→ **ASSIGNED TASK**
What is needed is an exact copy of the lines from the one containing "Task: Enable the" through the final line of the material below.

=== THE DATA ===

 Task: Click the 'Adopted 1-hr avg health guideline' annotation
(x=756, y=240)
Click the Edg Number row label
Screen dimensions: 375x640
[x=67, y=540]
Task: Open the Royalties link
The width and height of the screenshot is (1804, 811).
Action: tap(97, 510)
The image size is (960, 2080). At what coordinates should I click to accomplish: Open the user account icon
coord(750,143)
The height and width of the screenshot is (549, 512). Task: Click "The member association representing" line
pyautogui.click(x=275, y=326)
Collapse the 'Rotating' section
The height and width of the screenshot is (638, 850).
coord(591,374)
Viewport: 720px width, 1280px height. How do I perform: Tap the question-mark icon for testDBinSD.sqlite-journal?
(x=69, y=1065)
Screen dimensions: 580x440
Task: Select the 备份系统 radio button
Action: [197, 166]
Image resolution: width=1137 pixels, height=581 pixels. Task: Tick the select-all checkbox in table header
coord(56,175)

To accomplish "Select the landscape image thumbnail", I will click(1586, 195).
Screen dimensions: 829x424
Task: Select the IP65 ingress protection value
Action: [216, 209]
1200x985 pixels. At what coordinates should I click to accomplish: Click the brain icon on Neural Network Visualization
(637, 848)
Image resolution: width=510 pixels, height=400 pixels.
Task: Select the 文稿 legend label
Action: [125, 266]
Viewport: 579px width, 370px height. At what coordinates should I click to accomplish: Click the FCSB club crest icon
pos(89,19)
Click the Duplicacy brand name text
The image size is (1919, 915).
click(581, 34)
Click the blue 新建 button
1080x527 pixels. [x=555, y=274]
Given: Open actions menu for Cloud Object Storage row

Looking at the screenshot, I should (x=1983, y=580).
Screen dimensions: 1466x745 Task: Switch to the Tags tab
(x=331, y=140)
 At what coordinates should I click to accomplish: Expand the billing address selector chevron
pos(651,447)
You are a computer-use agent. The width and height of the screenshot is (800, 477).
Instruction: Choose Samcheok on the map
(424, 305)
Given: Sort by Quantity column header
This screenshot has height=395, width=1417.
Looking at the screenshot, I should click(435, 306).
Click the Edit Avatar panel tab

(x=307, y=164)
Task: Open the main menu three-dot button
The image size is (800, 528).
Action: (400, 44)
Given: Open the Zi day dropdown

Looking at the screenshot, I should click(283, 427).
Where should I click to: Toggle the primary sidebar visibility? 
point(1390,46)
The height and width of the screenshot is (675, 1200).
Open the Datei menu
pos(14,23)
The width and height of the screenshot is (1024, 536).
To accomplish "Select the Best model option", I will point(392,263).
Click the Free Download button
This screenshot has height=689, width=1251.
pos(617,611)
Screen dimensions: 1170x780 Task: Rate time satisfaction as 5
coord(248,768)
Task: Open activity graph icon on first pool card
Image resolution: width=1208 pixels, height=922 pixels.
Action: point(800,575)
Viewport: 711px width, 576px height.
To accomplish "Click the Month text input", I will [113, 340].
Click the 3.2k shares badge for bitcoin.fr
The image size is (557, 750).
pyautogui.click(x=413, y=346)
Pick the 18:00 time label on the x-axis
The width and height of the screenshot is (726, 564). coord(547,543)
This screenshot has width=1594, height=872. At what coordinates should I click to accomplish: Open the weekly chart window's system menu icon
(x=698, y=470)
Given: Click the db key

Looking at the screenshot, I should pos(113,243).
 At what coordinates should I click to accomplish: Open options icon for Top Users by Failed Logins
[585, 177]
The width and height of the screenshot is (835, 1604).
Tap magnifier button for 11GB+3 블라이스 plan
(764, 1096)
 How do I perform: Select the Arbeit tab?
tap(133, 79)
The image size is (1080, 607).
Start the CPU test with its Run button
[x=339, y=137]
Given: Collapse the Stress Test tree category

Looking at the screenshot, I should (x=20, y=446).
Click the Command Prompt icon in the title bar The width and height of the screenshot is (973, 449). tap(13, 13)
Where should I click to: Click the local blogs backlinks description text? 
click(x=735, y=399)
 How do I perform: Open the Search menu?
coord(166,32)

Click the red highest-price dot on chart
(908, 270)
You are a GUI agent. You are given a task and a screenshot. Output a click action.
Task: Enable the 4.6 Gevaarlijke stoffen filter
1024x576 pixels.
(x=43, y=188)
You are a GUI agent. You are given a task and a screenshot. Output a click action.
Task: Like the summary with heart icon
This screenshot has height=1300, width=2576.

===

→ **EXPECTED ANSWER**
Task: Enable the 4.6 Gevaarlijke stoffen filter
1024x576 pixels.
(x=43, y=188)
You are a GUI agent. You are given a task and a screenshot. Output a click action.
Task: Like the summary with heart icon
This screenshot has height=1300, width=2576.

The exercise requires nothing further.